Heschel — the daughter of the late Rabbi Abraham Joshua Heschel was close ally of civil rights leader Dr. Martin Luther King during the 1960s — commented, “My father said he grew up surrounded by people of religious nobility. I think that’s as very Jewish phrase — what is it to be a noble person in Jewish terms? It’s not wealth and power, but its religiosity — a certain spirit and the way that we behave in front of others.”
She also noted, “Dr. King made the Hebrew Bible central to the civil rights movement.
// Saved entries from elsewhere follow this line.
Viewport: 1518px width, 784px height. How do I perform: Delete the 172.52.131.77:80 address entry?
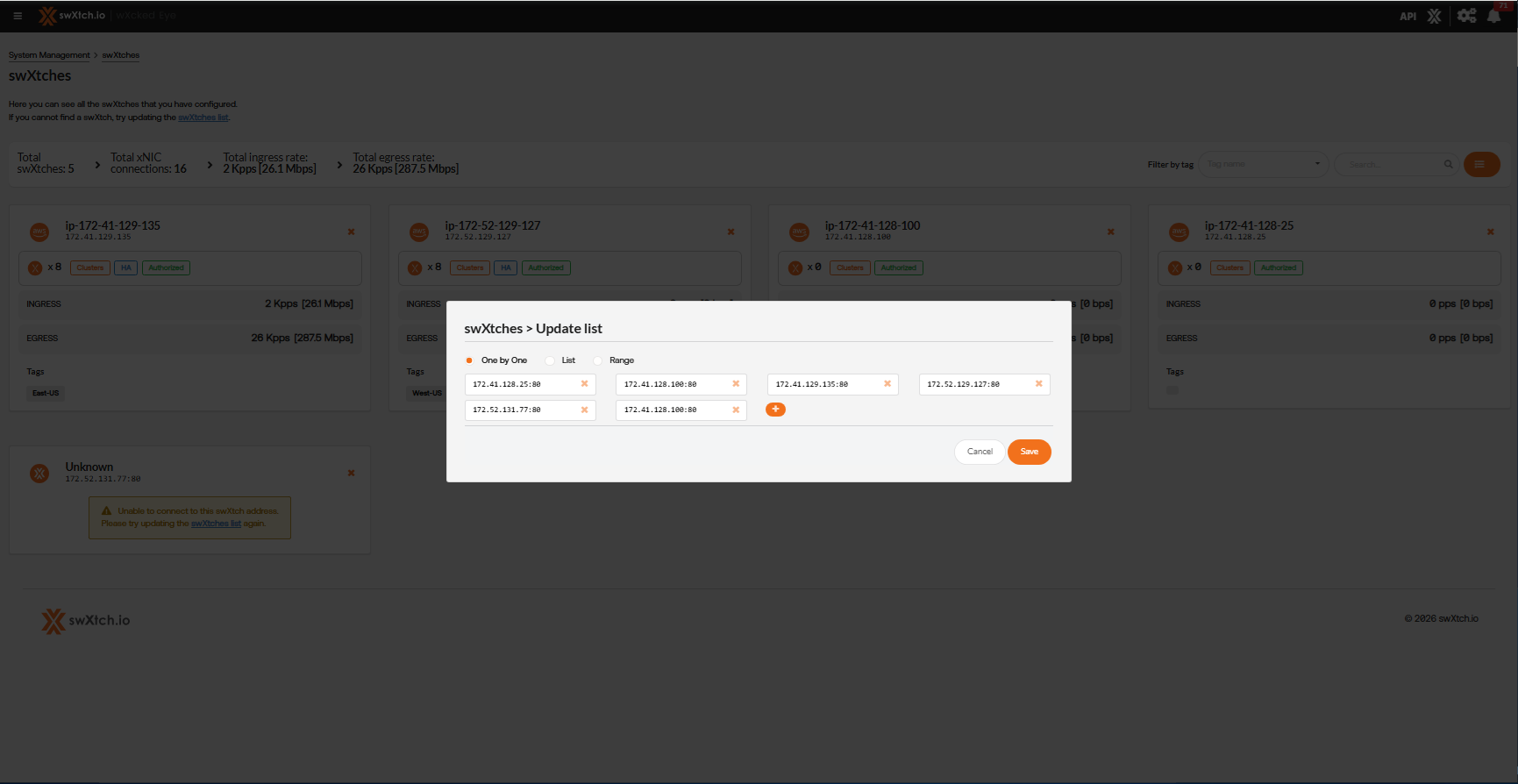click(x=584, y=410)
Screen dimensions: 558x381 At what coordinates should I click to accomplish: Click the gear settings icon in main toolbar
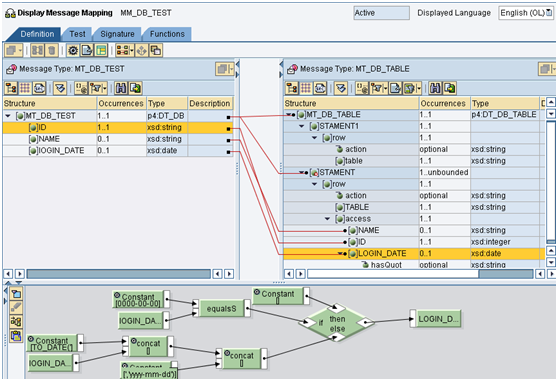[73, 51]
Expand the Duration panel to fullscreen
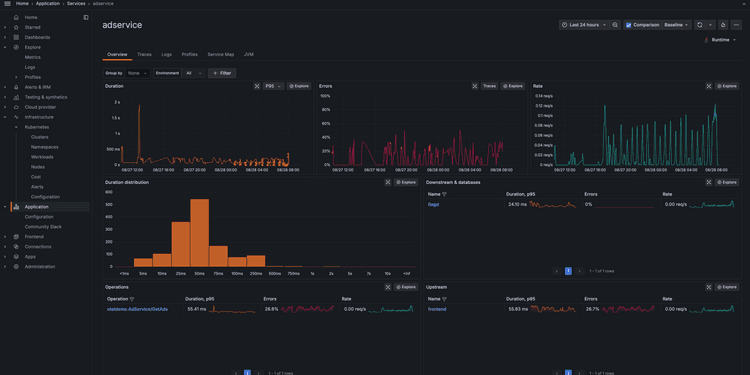 click(x=257, y=86)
He spoke about Moses and quoted from Amos.”
Mayor Weiss also issued an official proclamation recognizing Jewish American Heritage Month in Palm Beach County.
In 2006, the U.S. Congress passed a bipartisan resolution urging “the President to issue each year a proclamation calling on state and local governments and the people of the United States to observe an American Jewish History Month.”
Shortly thereafter, then-President George W. Bush officially declared May as Jewish American Heritage Month.
Since then, successive presidents from both parties have all issued annual declarations emphasizing the integral and unique role Jews have played in the great American story.
In recent years, local governments — at the state, county, and municipal levels — have begun to follow suit, recognizing Jewish American Heritage Month, and implementing relevant programs, ceremonies, and activities.